During that time, compact cameras were leading the digital shift within the camera industry. In 1996, Canon announced its market entry with the introduction of the PowerShot 600, the Company’s first compact digital camera. In 2000, amid the market’s rapid growth, Canon launched the PowerShot S100 or more commonly known as DIGITAL IXUS, featuring a ground-breaking compact and stylish body design that set the trend for compact digital cameras.
Subsequent models which were then released by the Company, reflected the diverse evolution of compact digital cameras. Not only were these new models more compact and lightweight, they were also lauded for their ability to achieve higher sensitivity, while incorporating more enhanced automatic functions, and realising greater network connectivity. This evolution fuelled robust growth as Canon’s cumulative production of compact digital cameras surpassed the 100-million-unit mark in 2008, and broke through the 200-million-unit threshold in December 2013. Aiming to further extend its production volume, in 2014, Canon launched a new line-up of compact digital cameras that let users enjoy high value-added photography, such as the PowerShot G1 X Mark II which is designed to deliver the highest levels of imaging performance, and the new-concept-model PowerShot N100.
As for interchangeable-lens digital cameras, while the market in the mid-1990s had consisted primarily of professional models, there was a significant change in the usage of cameras at the start of the new millennium, which saw the segment’s rapid growth. In year 2000, Canon launched the EOS D30, which was developed as a “next-generation standard digital SLR camera” to satisfy the needs of a wide user base, from advanced photo enthusiasts to professional users. Canon again led the market in 2003 with the introduction of the entry-level-model EOS 300D, which set the stage for dramatic expansion of the market.

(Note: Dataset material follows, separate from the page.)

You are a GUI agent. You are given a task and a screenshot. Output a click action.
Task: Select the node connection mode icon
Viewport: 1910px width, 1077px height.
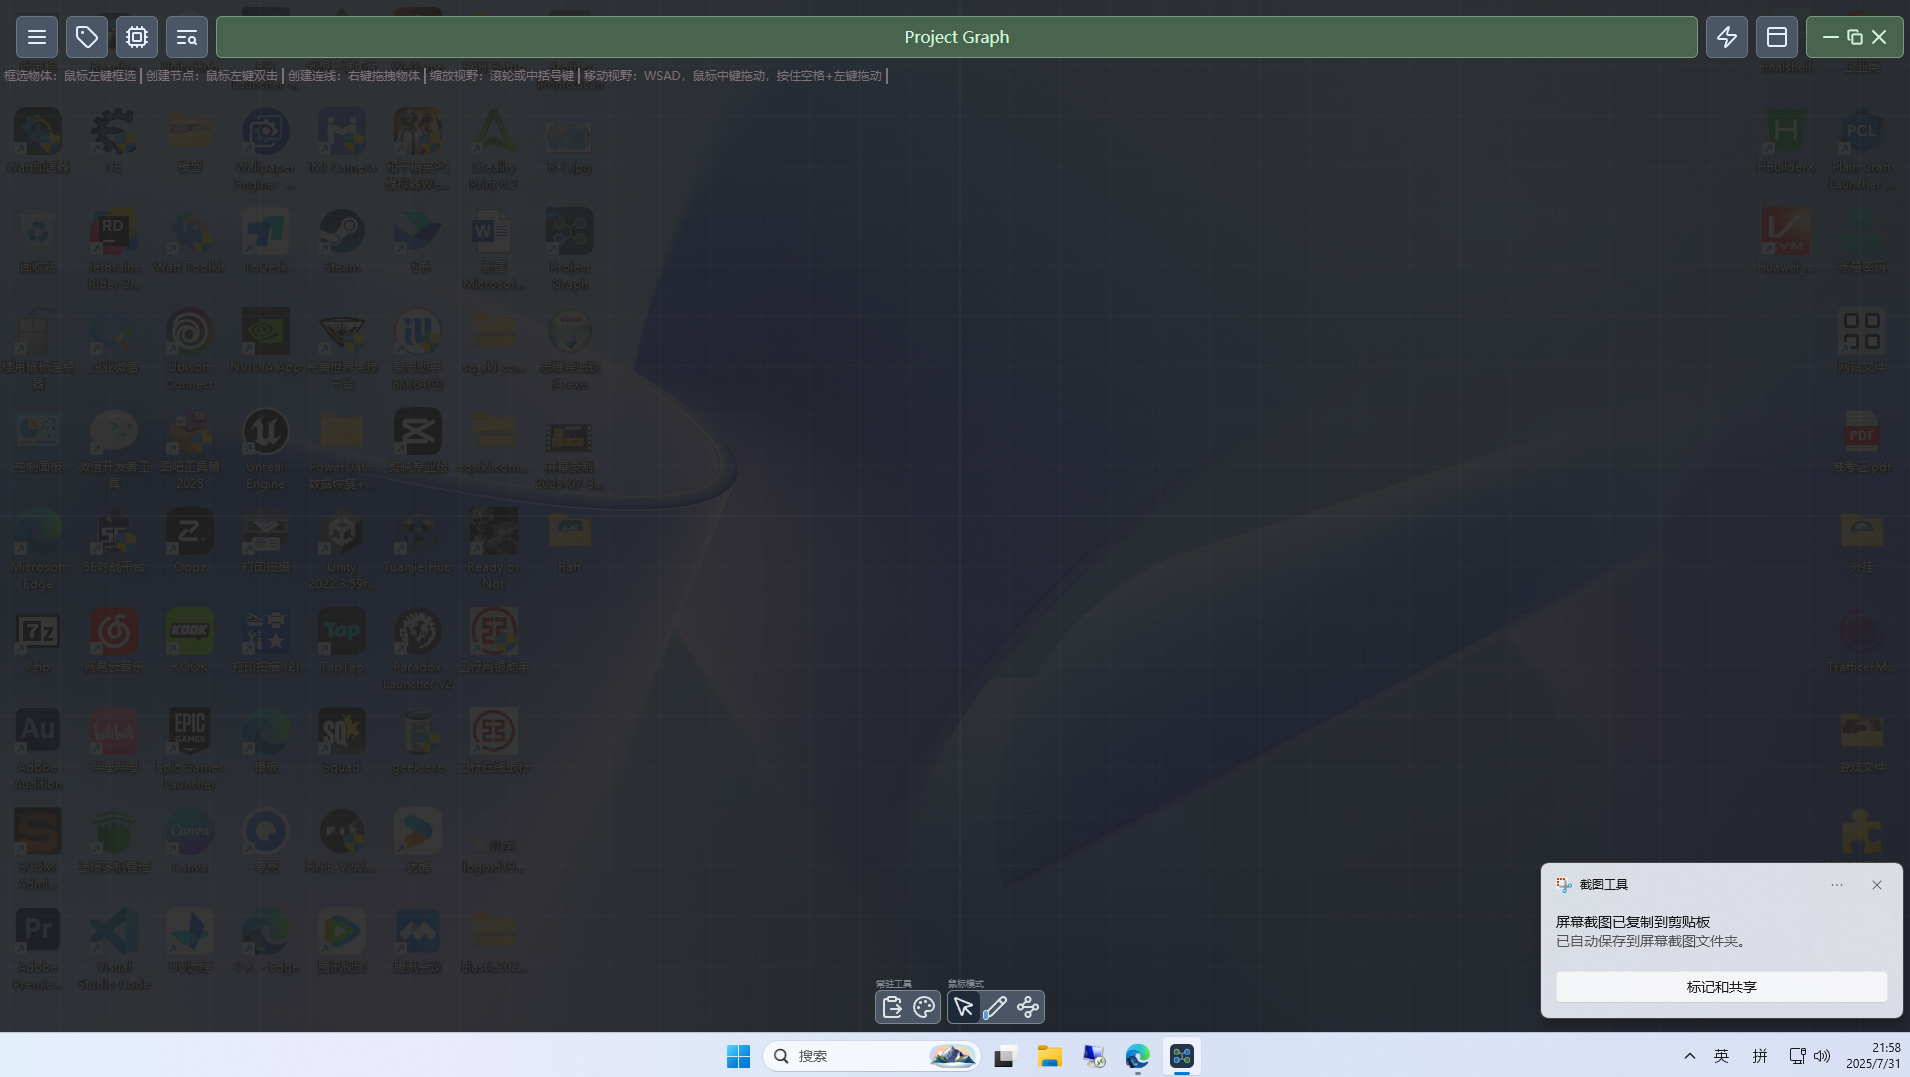click(1028, 1007)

Since then, Canon has successively launched innovative products that capitalised on the Company’s strengths in CMOS sensors, image processors, and EF lenses such as the professional-model EOS-1 series and EOS 5D series, which are targeted at advanced-amateur users, as well as the compact-camera-system EOS M series. As a result, in 2005, production of Canon interchangeable-lens digital cameras reached 25 million units and, in February 2014, surpassed the 50 million unit mark. Among the new products worthy of note that contributed to the realisation of this milestone were the EOS 70D, featuring the innovative Dual Pixel CMOS AF autofocus technology, and the entry-level EOS 100D, which combines a ground-breaking compact, lightweight body design with advanced basic performance.
Canon will continue to refine its diverse imaging technologies based on its core optical technologies, striving to produce exceptional and reliable cameras, as well as lenses that cater to the varying needs of photographers—from first-time users to advanced amateurs and professionals—while contributing to expanding the culture of photographic and video imaging.
* The EOS DCS 3, jointly developed by Canon and Eastman Kodak, was also sold under the Kodak brand.